Précis, littéraire et pourtant simple, parfois brillant, le style de Klaus Mann n'a pas, pour les digressions, l'amour qui caractérise celui de son père. Ses personnages sont moins "kolossaux" mais gagnent en complexité même si, bien entendu, le romancier se refuse à rendre subtils l'infernal trio des dirigeants nazis. Cà et là cependant, il nous laisse entendre que Goering (jamais appelé par son nom dans le roman mais toujours désigné sous le terme "l'Obèse" comme Goebbels est "le Boiteux") est bien plus intelligent et même bien plus ouvert qu'il ne veut le paraître.
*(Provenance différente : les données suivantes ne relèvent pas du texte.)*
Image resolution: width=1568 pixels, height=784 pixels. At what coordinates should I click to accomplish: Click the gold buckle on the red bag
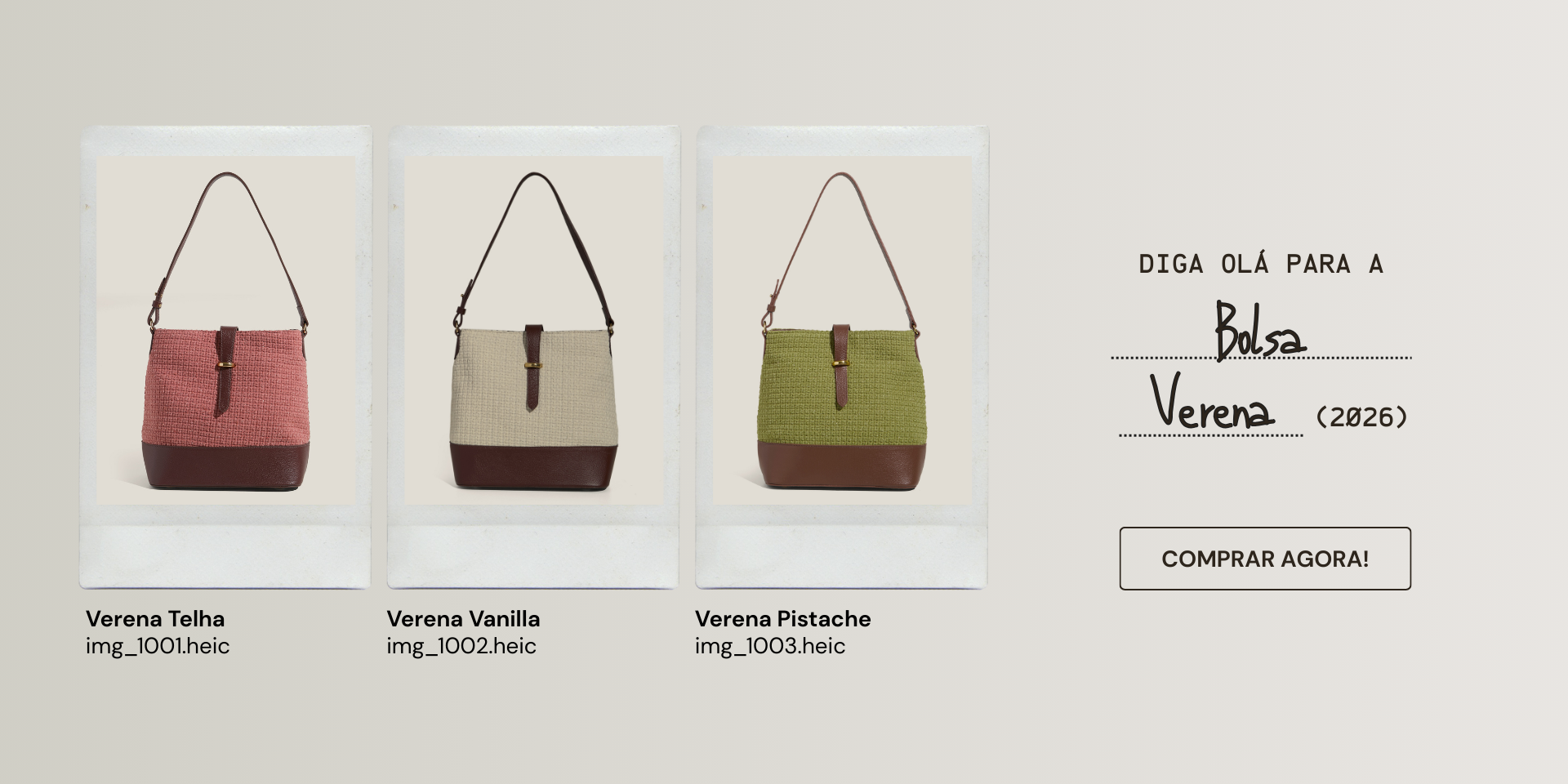(x=227, y=365)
Enfin, ce témoin privilégié rétablit l'Histoire en toute innocence, bien avant qu'elle ne soit réécrite. Il nous donne en effet du peuple allemand aux prises avec le Nazisme un portrait dépourvu de tout manichéisme. Après avoir lu "Méphisto", on comprend mieux pourquoi, après la guerre, la RFA fit grise mine devant les ouvrages de Klaus Mann : ce qu'il dépeignait ne correspondait pas tout à fait à ce que les vainqueurs voulaient imposer comme seule et unique vision de l'Allemagne hitlérienne. S'il n'y avait que cela dans Méphisto", ce roman vaudrait déjà d'être lu. Mais on y trouve aussi le talent d'écorché vif et l'humanité d'un écrivain qui mérite au moins autant que son père d'être cité avec honneur dans l'Histoire de la Littérature mondiale. Lisez, vous ne serez pas déçu.